Even though Adam Radwanski, in his article Divided We Blog (July 31) thinks very little of political blogs and their ability to foster balanced debate, he certainly gives a surprising amount of credence to blogs and their ability to sway public opinion, and even manipulate television and radio. According to Radwanksi, it’s the views found in political blogs which are creating those “cartoon versions of liberals and conservatives” in the media. Political bloggers are “conditioned by their online reading” and as a result “are demanding the same stuff elsewhere” consequently “commentators [are] increasingly emulating the zealous partisanship of the online crowd”.
One has to wonder when Mr. Radwanski first started watching television. Fox News and Bill O’Reilly have been crushing liberal opinion long before political blogs ever became a popular trend. I think the four-letter word beginning with ‘B’ which divided the left and right so dramatically is Bush, not blog.
Blogs do have power, but it’s real power lies in how the message is dispatched, not necessarily what its message contains. Blogs did not create the political polarization existing in North American today; however, they do serve as a barometer for what the average individual is thinking and feeling, in the here and now, be it good, bad or downright stupid. We may not like everything we read on political blogs, or blogs in general, but it’s still worthwhile to know what others are thinking. And all it takes is a click of a mouse to find out.
With a newspaper, however, we know what a few people are thinking, and somehow these few people are supposed to represent the general consensus of everyone across the country. Not helping the situation is the fact that over the years independent newspapers have continually decreased in numbers, and those left standing are being bought out by large multi-national conglomerates. As the number of independent papers decrease, editorial opinion becomes less diversified, so that very often a city will have one right-wing, and one left-wing publication. Sound familiar?
Added to this lack of unique opinion is a newspaper’s inability to elicit instant feedback from a multitude of readers. You can read an editorial, and after waiting 24 hours, you may be lucky enough to find one or two letters to the editor, based on that article. Letters that have been chosen by an editor based on his own biases, who also has to appease the corporate executives who own the publication and who sign his paycheque. It would be wonderful to believe, as Mr. Radwanski does, that “a newspaper can be liberal or conservative in its editorial stance, but there simply aren’t enough ideologues in any given city for it to be sustainable as a one-side pamphlet”, but in this ever-changing climate of corporate control over the media, that viewpoint seems terribly naive.
At the very beginning of Eugene Jarecki’s documentary Why We Fight, the viewer is introduced to old film footage of President Dwight D. Eisenhower in his Farewell Address to the Nation given January 17, 1961. In his address, Eisenhower cautions the people of the United States about the insidious power and influence of the military-industrial complex, referring to the collusion amongst the military, defense contractors, and Congress in order to promote the military industry.

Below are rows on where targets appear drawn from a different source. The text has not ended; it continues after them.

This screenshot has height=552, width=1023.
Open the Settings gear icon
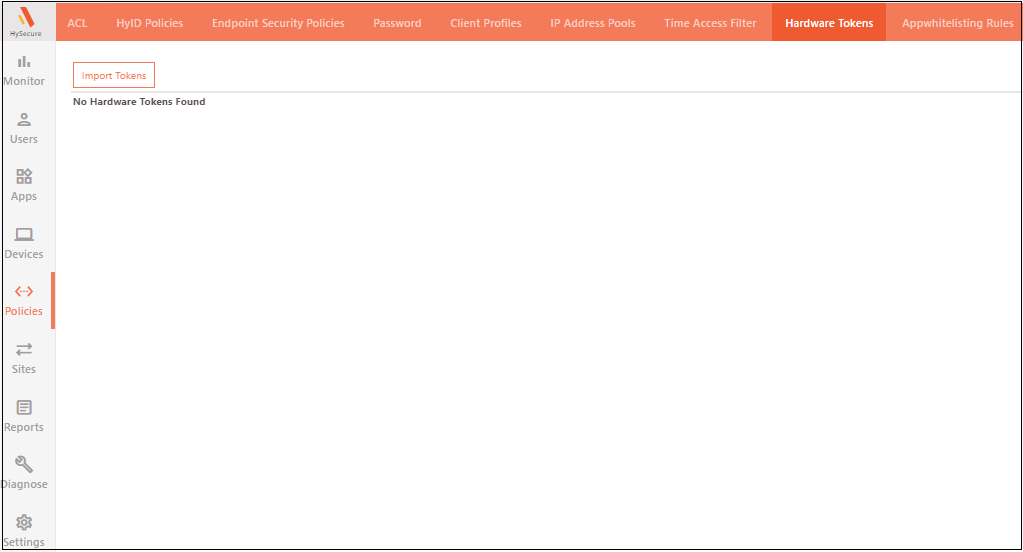coord(24,523)
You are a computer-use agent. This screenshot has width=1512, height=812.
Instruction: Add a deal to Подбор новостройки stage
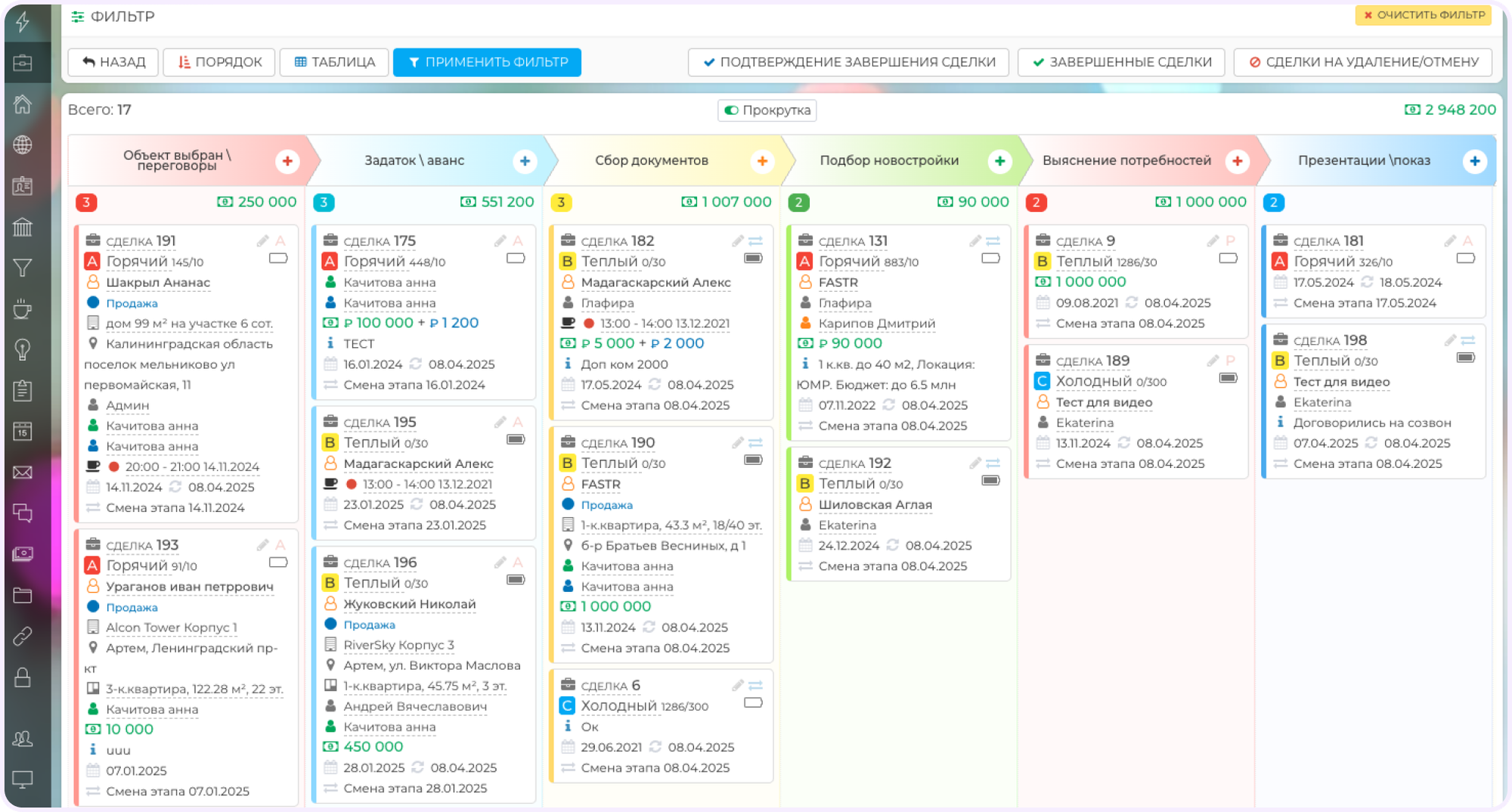999,161
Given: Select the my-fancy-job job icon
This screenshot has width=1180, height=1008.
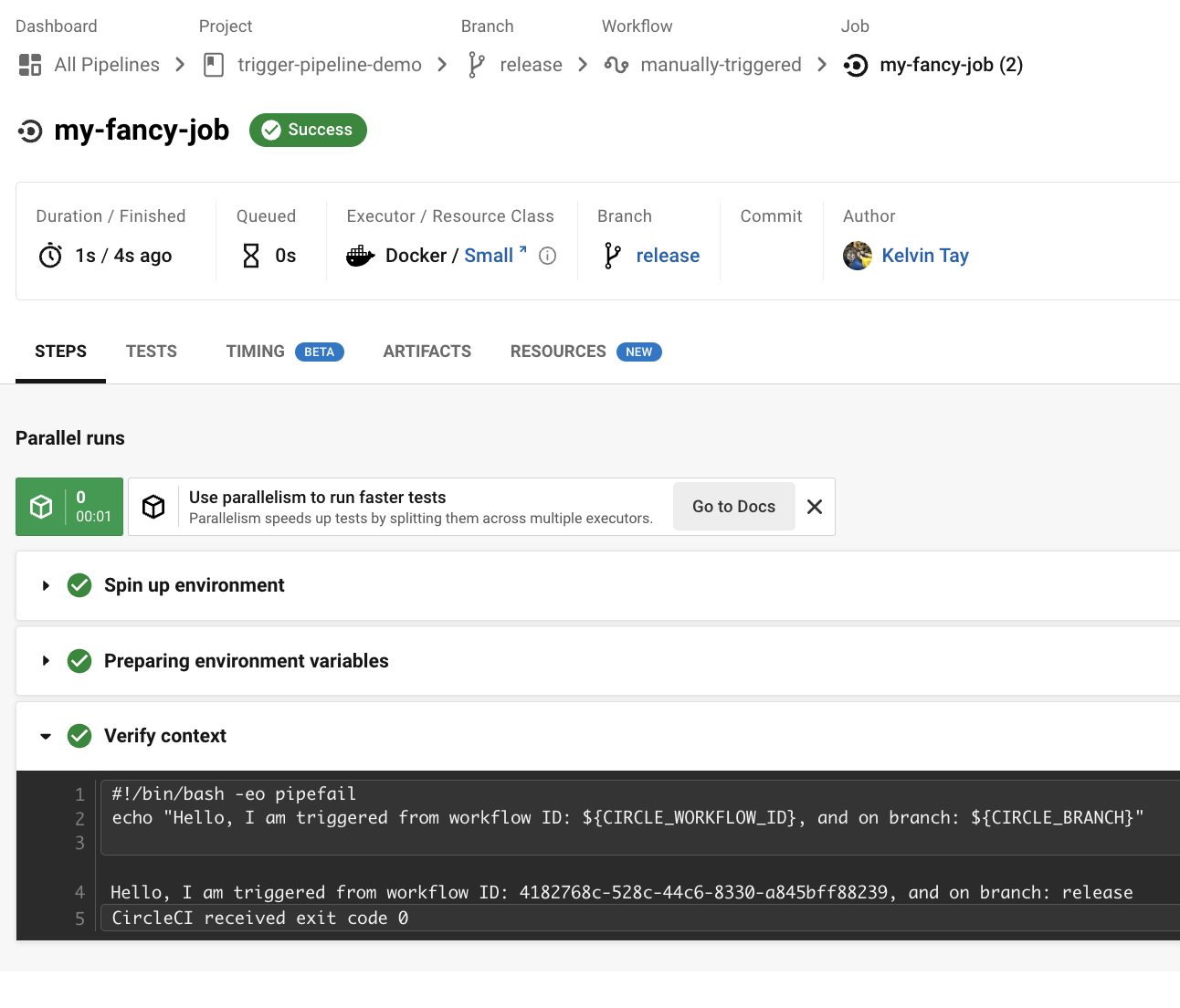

Were Eisenhower around today, I wonder if perhaps he might have coined the phrase media-industrial complex, in response to the domination of the media by only a handful of multi-national conglomerates. Be it television, print, or radio, I think it’s safe to say that somebody else is determining the content of what we see, read, or hear. The rise of the political blog is a visceral reaction to this media behemoth that does not care about individual thought and opinion. If you have access to the Internet, you can start a blog, and immediately reach out to others. You don’t have to be powerful, or rich, or know the right people. You can’t be refused a blog based on your looks, weight, race or religion. As a blogger, you are free to express whatever is on your mind, unfettered by the pressures of large corporations or editors with biases. The blogger is beholden to no one. Blogs are the ultimate equalizer – the proletariat’s online playground. So in that respect, though bloggers may be divided in their political views, they are all united in the desire and need to speak freely, and be heard.